Once, it would have been all she wanted. To live with Archer in the forest, to be young and free and wild in a place filled with love and enchantment. But Ivy knew better now. S
he knew the truth of the dangers that the forest held, she knew her place in the modern world, and she knew, most of all, that Archer was not hers. There was that girl in his mind. There were those children. There were the years between them, and most of all, there was the darkness he’d allowed into his heart.
But tonight, the bells had stopped, and in the muffled, snowy stillness, she could hear him breathe, in and out as he watched her, not even blinking. She could hear the tiny voice she’d been ignoring for years as she repeated her father’s mantra of safety and security and a small, lonely life. The one that cried out for Archer and adventure and hope and love. It rose within her like a plant in spring sun, a frail shoot with the soul of a forest tree.
She squeezed her eyes shut, willing it to go away. Her father’s words echoed in her mind. You cannot trust forest folk. They don’t think as normal people do.

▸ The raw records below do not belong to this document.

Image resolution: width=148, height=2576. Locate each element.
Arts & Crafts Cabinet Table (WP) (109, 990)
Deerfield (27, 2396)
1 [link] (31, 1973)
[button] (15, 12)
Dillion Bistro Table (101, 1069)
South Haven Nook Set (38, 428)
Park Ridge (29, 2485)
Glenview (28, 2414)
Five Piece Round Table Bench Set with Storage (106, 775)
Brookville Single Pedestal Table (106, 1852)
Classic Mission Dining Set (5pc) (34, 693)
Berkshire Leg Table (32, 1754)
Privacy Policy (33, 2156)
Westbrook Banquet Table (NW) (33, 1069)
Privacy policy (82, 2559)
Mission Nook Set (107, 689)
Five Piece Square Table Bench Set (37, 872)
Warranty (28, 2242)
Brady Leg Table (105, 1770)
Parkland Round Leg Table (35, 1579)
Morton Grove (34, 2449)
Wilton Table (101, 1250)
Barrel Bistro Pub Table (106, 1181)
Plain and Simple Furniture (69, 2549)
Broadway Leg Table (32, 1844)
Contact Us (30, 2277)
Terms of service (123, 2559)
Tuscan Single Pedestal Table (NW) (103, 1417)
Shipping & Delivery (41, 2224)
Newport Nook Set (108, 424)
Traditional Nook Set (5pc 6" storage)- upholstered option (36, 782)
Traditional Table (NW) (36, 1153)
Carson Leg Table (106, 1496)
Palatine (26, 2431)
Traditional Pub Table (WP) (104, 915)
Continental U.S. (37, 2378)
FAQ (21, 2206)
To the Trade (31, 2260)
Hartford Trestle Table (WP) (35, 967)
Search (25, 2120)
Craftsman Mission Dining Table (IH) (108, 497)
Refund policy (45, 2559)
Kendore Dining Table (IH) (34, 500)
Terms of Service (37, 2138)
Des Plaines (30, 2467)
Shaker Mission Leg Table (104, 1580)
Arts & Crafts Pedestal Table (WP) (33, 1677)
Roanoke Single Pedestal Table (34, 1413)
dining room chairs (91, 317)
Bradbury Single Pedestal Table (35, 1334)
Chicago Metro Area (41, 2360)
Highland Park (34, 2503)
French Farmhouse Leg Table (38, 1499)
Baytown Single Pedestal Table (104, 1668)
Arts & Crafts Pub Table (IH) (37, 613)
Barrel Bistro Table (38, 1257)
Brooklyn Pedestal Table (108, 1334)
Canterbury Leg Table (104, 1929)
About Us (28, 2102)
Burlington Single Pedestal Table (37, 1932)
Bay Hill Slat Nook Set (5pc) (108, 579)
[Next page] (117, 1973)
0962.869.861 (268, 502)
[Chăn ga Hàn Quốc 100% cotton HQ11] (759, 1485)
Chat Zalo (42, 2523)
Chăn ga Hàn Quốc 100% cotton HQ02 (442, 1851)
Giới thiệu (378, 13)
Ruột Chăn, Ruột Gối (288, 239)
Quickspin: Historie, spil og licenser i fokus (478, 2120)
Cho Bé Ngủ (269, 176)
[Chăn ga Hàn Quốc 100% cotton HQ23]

They don’t want what normal people want. Look at your mother. She loved us and still she left us. Look at every half-blood in this town. The forest lives in their hearts, and their magic will ensnare you, as harmless as it seems.
Hadn’t she seen enough to prove that when the forest folk claimed they’d rather die than leave their villages when the barrier went up? Now here they were — dying, breaking the barrier after all. Here was Archer, filled with dark magic and finally remembering she existed.
You cannot trust forest folk. No matter what he’d once been to her, he could not show up in the middle of the night, suffused with dark magic and dripping with blood, and expect her to trust him. Ivy stepped back.
“Don’t run, Ivy.” It was almost a sigh. So soft, so final.
“I can’t. You’ve already proven that.”
He blinked. He’d not been expecting this response. Not after their little game.
She had to find out the details of his plan. She may not be able to run, but she wasn’t going to walk into the forest a willing captive. “Three questions won’t do it for me, Archer. Not with what you’re proposing.”